Conocedores ya del secreto de la fabricación de la sierra, del hacha y demás herramientas, les enseñé la manera de fabricar una canoa, cortando un árbol corpulento con un hacha o por medio del fuego, y socavando su tronco a todo lo largo, menos en los extremos, de lo cual se dieron cuenta en el acto, comprendiendo que así les serviría para pescar, como para viajar por las costas de la isla y aun para ir muy lejos; y agregué que si deseaban una embarcación más perfecta y del tamaño que quisieran, tenían el modelo en la lancha que estaba anclada en la costa, muy fácil de construir contando para ello, como se contaba, con excelente madera, una vez que tuviésemos las herramientas necesarias.
Oyeron, estupefactos, las reglas que les dí para la construcción de vasijas de barro; y cuando vieron que con un poco de arcilla, un disco de piedra giratorio y el fuego necesario para la cocción de la pieza elaborada, pues yo acompañaba siempre que podía las experiencias a las explicaciones, — tenían macetas, tazas, platos y hasta pucheros con sus asas, tan alegres se pusieron, que hubo momentos en que creí que se habían vuelto locos.
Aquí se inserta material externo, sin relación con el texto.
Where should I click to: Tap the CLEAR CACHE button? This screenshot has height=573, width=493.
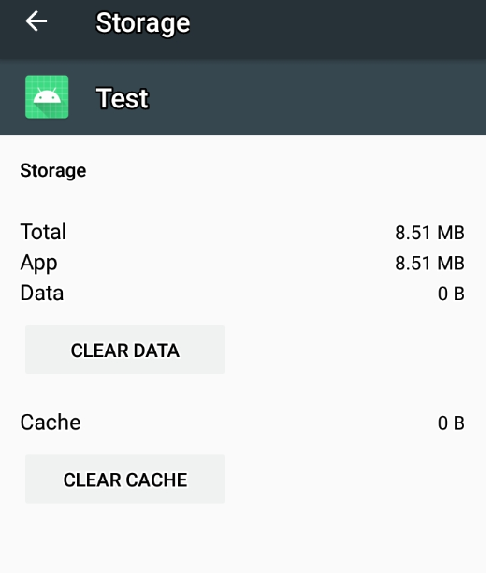pyautogui.click(x=124, y=480)
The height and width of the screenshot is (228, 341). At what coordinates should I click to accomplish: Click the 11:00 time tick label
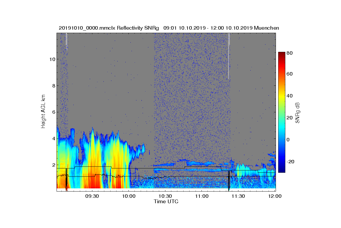(x=202, y=196)
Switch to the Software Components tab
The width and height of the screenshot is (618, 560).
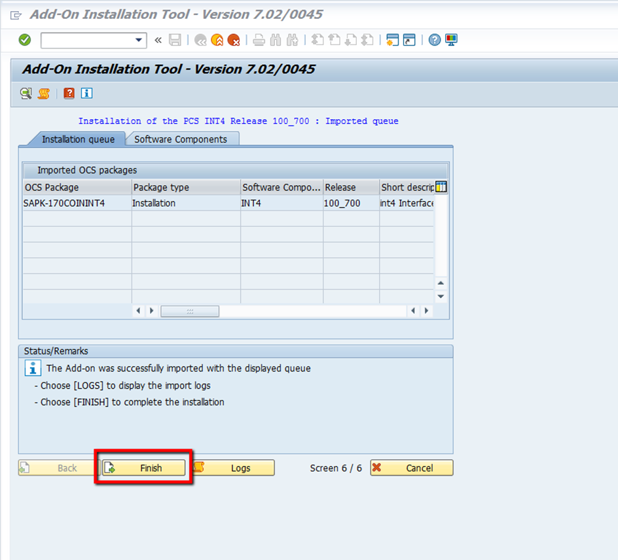(x=181, y=139)
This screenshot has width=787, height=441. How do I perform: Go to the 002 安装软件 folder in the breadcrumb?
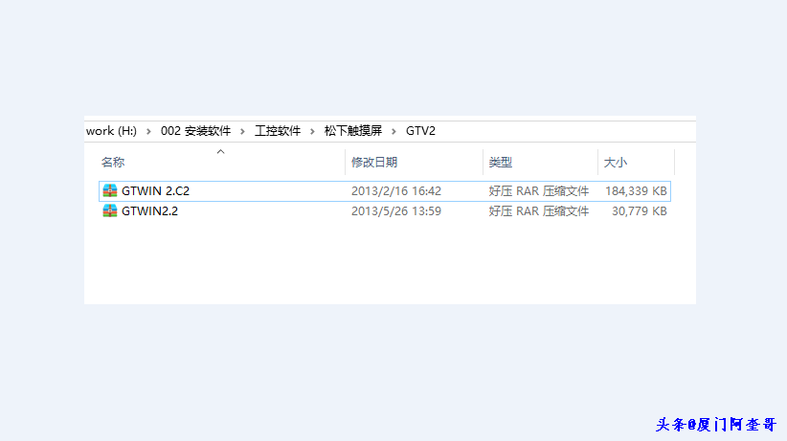tap(195, 131)
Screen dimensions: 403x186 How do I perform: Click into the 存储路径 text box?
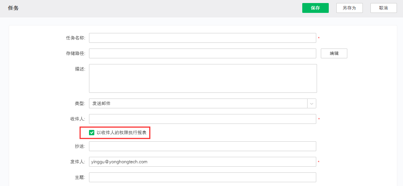click(x=202, y=53)
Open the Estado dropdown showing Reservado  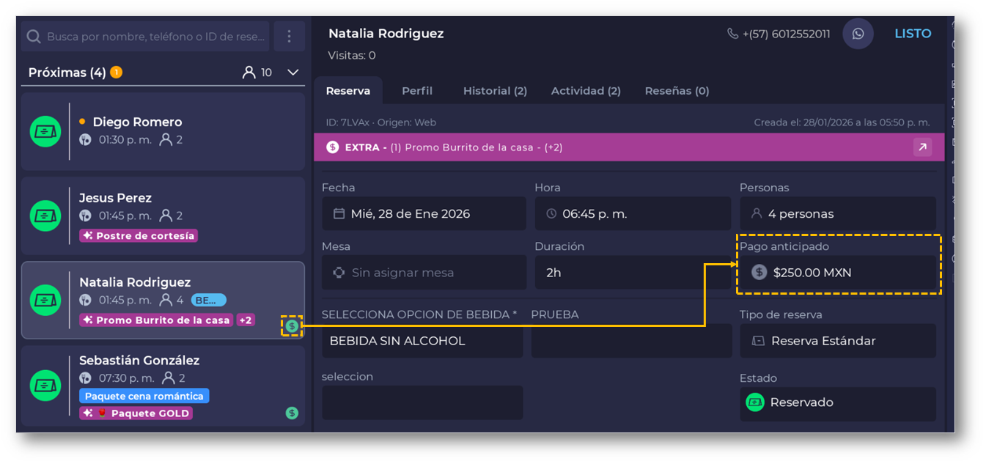click(837, 402)
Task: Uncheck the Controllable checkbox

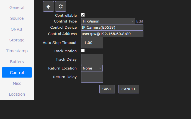Action: pos(83,15)
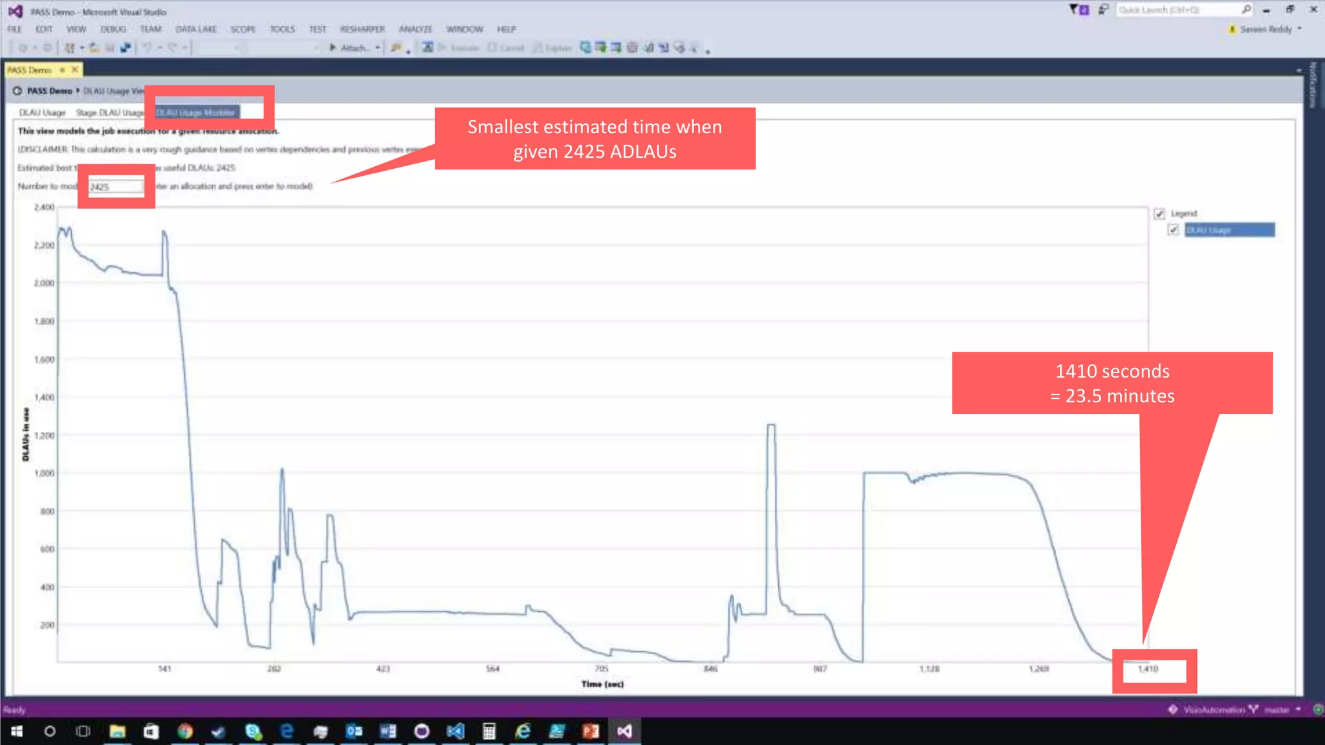The image size is (1325, 745).
Task: Click the number to model input field
Action: (x=116, y=186)
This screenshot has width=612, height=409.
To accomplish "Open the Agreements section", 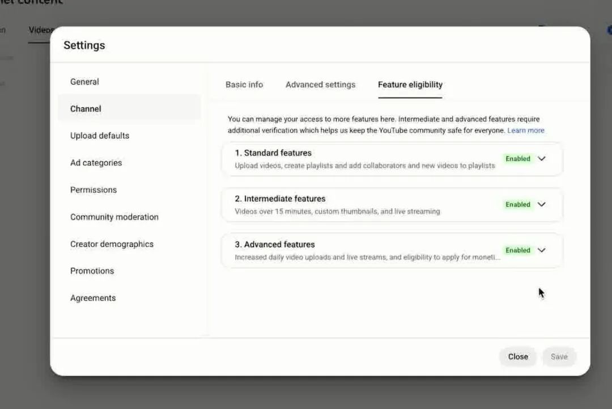I will click(x=93, y=298).
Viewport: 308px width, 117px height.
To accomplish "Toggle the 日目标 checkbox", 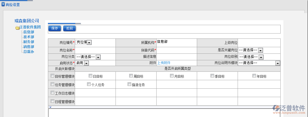I will tap(91, 76).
Más que hombres, satisfechos de poseer objetos útiles y que encontraban bellísimos, parecían criaturas enajenadas de gozo al ver llegar a su papá cargado de juguetes.
Les enseñé, después, cómo se curtían las pieles, e infinitos detalles que eran consecuencia de lo que ya sabían, y les dije que no habría más explicaciones en tres días, a fin de que los aprovechasen para hacer experiencias y ensayos sobre todo ello.
En ese tiempo, con mi dirección y la de Ricardito, que me resultó un aprovechado ayudante, se hizo un horno para los trabajos de cerámica; se empezó a construir una casita de adobes; se hizo una red, un telar y un carrito, todo ello sumamente tosco, pues lo único que yo buscaba era enterarles de que esas cosas existían y eran útiles; que el hacerlas con mayor o menor perfección, eso sería la obra de la necesidad y del tiempo.